Mackenzie Maltby

Personal information
- Full name: Mackenzie James Maltby
- Date of birth: 4 December 2004 (age 21)
- Place of birth: Chesterfield, England
- Height: 6 ft 2 in (1.88 m)
- Position: Centre back

Team information
- Current team: Halifax Town
- Number: 6

Youth career
- Green Hill
- 0000–2024: Sheffield Wednesday

Senior career*
- Years: Team / Apps / (Gls)
- 2024–2026: Sheffield Wednesday / 2 / (0)
- 2024–2025: → Scarborough Athletic (loan) / 23 / (2)
- 2026–: Halifax Town / 0 / (0)

= Mackenzie Maltby =

English footballer

Mackenzie James Maltby (born 4 December 2004) is an English professional footballer who plays as a defender for club Halifax Town.

==Club career==
===Sheffield Wednesday===
Having joined Sheffield Wednesday at the age of 7, Maltby raised through the ranks, including being the U18s captain, and signed his first professional contract in July 2023. In July 2024, he signed a new contract with the club.

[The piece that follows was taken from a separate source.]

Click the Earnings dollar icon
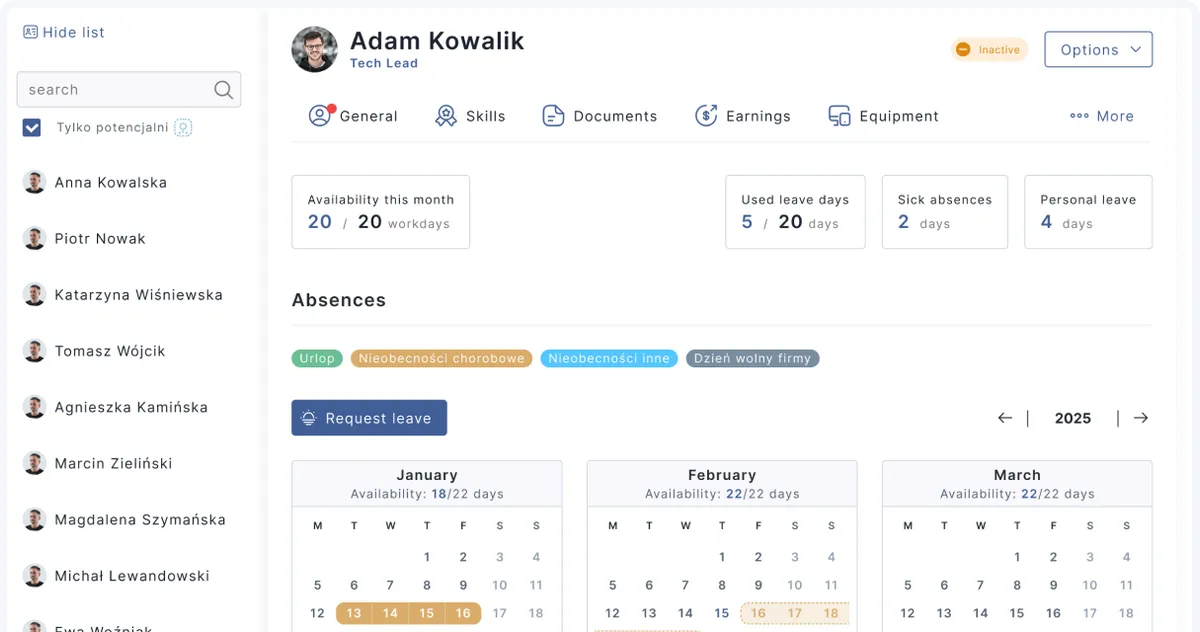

Ahead of the 2025–26 season, he picked up an injury and had to undergo surgery. On 25 April 2026, he made his Wednesday debut, replacing Sean Fusire at half time against Oxford United. At the end of the 2025–26 season it was confirmed that he would be invited back to pre-season training with a view to potentially extending his stay at S6.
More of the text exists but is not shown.